Recorded data
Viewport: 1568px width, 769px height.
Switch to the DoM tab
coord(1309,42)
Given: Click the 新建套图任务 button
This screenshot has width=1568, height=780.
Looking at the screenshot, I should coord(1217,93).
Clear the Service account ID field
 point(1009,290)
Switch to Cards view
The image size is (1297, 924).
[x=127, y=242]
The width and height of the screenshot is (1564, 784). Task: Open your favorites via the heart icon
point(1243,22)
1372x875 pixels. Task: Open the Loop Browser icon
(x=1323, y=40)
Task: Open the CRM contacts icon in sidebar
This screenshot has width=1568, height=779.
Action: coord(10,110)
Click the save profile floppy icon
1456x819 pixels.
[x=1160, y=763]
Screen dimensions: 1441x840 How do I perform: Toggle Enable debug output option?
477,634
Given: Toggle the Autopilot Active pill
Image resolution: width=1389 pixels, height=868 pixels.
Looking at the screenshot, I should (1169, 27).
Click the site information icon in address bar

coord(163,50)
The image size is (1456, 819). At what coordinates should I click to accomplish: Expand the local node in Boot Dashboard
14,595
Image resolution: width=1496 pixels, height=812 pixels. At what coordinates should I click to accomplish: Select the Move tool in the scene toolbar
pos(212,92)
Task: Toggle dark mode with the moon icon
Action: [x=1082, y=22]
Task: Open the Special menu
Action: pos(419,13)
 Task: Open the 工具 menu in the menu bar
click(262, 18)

- Work to complete
Go through the data and copy every line that includes "Given".

- Answer area
Given: Click the 新建套图任务 button
Given: Toggle the Autopilot Active pill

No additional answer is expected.